М. Аркадьев дирижирует Тихоокеанским симфоническим оркестром. 2007 год.
«Кто это?» – спросил я в том же перерыве аборигенку-гнесинку. «Михаил Аркадьев!» – и воздела очи горе, точно он парил над нами, невидимый.
Аркадьев был тогда аспирантом Гнесинского института. Семинар наш просуществовал три года – все время аркадьевской аспирантуры – и достоин, по-моему, своего историографа. Это было уникальное явление: сегодня, допустим, с докладом выступает обычный студент, а через неделю – какой-нибудь уважаемый ученый, причем не обязательно гуманитарий. Аркадьев уже тогда, официально никак не «увенчанный», имел высокую репутацию, которая позволяла ему формировать изысканный круг докладчиков. Для нас, «малышни», это была высочайшая интеллектуальная школа.

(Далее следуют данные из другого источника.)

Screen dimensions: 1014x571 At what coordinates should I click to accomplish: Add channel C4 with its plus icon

Как ни странно, я узнал его прежде всего как культуролога. А ведь к тому времени он, оказывается, был уже сложившимся музыкантом – пианистом и композитором. Впрочем, музыкальный путь Аркадьева с самого начала не был стандартным. В музыкальную школу он не ходил, а играть на рояле начал сам, и довольно поздно – в тринадцать лет. Начинал с импровизаций. Затем брал уроки у известного педагога А.Д. Артоболевской, в шестнадцать поступил в Академическое музыкальное училище при Московской консерватории, где учился в классе фортепиано у Я.И. Мильштейна. В списке сочинений Аркадьева немалое место занимают именно произведения, которые он написал еще в училище. И это не обычное авторское самолюбование! Он до сих пор исполняет их в концертах, и они звучат свежо, точно написаны недавно, зрелым мастером. Позднее он занимался композицией с А. Шнитке.

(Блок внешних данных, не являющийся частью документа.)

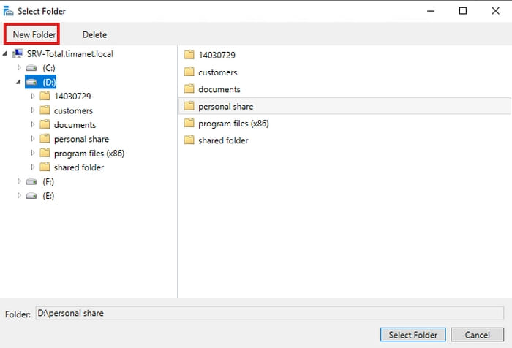Click the Folder path input field
The width and height of the screenshot is (512, 348).
269,313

При нашем знакомстве меня поразило, что, декларируя себя романтиком и по сути являясь им, Аркадьев оказался совершенно чужд той мечтательной, умственно ленивой расслабленности, с которой обычно ассоциируется романтизм, особенно музыкальный. Нет, это романтик немецкой школы с четко фундированной позицией. Неполных тридцати лет от роду, он уже сформулировал свою культурно-историческую концепцию, которая с годами дополнялась, но никем до сих пор не опровергнута, хотя никем особенно и не обсуждалась. Более того – в полном виде она до сих пор не опубликована. Поразительно и то, что эта теория соотносит несколько принципиально разных на первый взгляд явлений из разных областей гуманитарного знания ХХ века.

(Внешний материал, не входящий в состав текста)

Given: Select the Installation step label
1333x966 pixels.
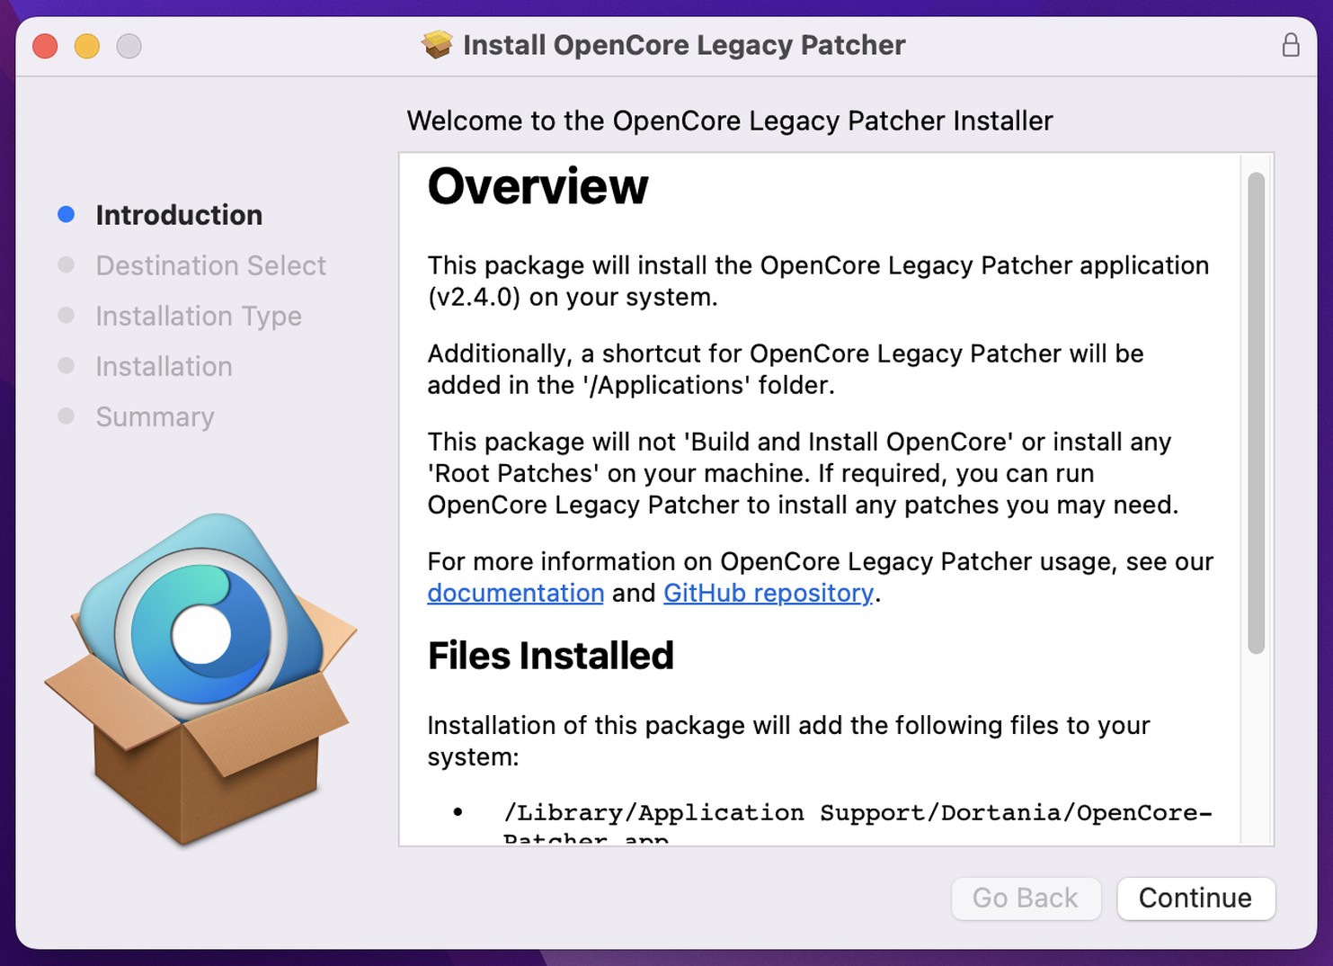Looking at the screenshot, I should 164,366.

Человеческая история – необратимый конфликт между Фундаментальным Бессознательным и человеческим сознанием, следствием которого становится разрыв онтологических структур в человеке. С ним происходит то, о чем говорил Гейне применительно к поэту: мир раскололся пополам, и трещина прошла по его сердцу, которое есть центр мира. Так возникает антропологический парадокс: человек становится носителем принципиального онтологического диссонанса, который всегда ощущается (пусть и неосознанно) как основной факт его бытия. Все известные формы духовной культуры – одновременно результат этого разрыва и попытка его преодолеть. Отсюда – сущностная религиозность человеческого бытия.
«Поскольку мои занятия философией связаны с культурной антропологией, специфика иудаизма была одной из тем моих первых философских работ, – объясняет М. Аркадьев. – В частности, я пытался понять, как израильский народ находился в конфликте с Б-гом. Конфликтная идея единобожия пришла к иудеям извне путем стадиального наложения».
Стадиальными наложениями Аркадьев называет совпадение в абсолютном времени культур, находящихся на разных стадиях развития. При таком наложении происходит разрыв традиционной культуры, сопровождающийся скачком в ее развитии: культурно-религиозный инструментарий традиции перестает работать, начинаются поиски нового. Вся историческая ткань состоит из множества таких разрывов и наложений, самыми значительными из которых, по мысли Аркадьева, были: возникновение библейской традиции, появление западноевропейской культуры в результате христианизации варварских народов и европеизация России.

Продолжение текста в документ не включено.